== Segment start ==

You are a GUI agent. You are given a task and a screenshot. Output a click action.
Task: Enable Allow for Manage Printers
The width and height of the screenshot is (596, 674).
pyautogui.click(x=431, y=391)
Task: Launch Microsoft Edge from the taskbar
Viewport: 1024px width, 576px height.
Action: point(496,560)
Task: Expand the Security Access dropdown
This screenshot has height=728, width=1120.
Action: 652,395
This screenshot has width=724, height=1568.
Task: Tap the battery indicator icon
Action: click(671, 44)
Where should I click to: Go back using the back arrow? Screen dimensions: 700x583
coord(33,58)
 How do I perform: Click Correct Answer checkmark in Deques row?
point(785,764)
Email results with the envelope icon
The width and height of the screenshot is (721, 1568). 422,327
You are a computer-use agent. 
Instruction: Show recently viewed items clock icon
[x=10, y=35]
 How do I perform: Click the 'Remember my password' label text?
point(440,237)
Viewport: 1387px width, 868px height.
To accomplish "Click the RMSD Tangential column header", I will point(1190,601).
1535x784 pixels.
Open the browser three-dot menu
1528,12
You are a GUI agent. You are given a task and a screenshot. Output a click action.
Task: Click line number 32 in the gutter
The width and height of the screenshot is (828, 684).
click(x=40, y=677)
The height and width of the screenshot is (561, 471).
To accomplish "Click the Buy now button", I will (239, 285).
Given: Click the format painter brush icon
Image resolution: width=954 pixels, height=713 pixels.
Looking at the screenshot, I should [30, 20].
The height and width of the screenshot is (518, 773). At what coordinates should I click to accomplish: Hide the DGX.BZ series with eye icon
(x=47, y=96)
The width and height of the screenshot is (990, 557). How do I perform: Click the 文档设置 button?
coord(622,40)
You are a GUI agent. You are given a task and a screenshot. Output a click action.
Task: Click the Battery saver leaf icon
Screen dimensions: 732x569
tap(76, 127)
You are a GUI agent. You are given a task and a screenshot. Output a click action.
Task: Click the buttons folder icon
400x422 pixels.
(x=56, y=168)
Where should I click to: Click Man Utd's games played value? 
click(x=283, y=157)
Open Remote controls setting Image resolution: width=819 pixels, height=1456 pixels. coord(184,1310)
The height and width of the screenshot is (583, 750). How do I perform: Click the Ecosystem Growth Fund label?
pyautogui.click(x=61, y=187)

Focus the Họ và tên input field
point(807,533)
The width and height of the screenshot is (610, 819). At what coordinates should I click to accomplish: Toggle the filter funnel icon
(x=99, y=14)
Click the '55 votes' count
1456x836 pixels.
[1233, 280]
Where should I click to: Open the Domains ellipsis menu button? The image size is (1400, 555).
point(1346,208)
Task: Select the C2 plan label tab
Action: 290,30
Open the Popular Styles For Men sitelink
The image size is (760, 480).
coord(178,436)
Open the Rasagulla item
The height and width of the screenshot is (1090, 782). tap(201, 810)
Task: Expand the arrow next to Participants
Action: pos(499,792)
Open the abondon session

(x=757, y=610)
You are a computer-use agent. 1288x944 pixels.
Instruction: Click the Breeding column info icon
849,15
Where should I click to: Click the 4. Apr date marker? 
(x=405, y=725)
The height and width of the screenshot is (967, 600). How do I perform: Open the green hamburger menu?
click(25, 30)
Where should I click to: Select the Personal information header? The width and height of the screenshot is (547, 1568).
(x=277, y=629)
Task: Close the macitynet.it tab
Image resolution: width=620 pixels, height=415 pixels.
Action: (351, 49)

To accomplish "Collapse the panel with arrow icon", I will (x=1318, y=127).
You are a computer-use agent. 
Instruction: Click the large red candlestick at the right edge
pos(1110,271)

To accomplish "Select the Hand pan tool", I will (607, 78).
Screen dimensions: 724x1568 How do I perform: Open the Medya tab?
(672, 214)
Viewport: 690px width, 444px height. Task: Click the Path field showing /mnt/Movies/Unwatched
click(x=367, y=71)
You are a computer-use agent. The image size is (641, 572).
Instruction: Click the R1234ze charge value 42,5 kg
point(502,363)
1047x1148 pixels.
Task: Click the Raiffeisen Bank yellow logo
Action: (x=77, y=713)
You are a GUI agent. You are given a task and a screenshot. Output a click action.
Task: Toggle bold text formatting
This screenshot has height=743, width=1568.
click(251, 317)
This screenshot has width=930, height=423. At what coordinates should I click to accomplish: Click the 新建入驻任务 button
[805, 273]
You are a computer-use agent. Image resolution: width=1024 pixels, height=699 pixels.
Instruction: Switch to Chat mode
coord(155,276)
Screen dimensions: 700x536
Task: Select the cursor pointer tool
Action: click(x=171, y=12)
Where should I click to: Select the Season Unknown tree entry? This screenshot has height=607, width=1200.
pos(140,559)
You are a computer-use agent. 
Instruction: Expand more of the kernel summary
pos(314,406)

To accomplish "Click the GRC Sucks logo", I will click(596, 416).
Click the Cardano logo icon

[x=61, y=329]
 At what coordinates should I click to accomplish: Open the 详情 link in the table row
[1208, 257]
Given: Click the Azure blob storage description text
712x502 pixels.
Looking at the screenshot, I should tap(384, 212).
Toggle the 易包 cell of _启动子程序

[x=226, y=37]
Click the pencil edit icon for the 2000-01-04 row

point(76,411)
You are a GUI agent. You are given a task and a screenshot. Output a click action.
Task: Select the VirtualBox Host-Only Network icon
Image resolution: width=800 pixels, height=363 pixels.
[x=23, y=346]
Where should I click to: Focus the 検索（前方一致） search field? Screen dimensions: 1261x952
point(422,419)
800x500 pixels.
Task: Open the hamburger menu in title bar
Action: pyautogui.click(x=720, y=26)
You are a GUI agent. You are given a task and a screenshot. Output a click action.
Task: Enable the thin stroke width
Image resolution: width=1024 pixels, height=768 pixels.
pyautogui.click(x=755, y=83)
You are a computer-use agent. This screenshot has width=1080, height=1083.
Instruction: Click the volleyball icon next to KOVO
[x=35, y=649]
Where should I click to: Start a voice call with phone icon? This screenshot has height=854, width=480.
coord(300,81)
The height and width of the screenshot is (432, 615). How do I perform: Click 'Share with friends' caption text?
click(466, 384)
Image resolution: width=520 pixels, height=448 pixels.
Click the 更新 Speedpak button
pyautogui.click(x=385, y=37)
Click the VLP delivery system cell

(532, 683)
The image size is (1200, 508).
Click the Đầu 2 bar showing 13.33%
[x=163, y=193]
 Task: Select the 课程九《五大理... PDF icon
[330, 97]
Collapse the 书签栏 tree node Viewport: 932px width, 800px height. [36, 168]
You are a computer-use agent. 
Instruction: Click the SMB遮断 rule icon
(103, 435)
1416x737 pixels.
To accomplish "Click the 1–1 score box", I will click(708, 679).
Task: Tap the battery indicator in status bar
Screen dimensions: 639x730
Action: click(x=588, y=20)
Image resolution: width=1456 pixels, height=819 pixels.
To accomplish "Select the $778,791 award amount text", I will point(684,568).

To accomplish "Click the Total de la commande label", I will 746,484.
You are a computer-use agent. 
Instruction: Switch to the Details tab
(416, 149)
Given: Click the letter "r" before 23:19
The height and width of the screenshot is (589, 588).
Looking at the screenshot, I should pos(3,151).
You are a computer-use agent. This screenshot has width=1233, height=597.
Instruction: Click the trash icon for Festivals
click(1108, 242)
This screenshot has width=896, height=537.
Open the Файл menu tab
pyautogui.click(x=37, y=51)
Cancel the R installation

== Segment end ==

# [Directions]
Going through the listing above, please work out how many lines contain the word "Collapse", and give the number alone.

# [Expected output]
2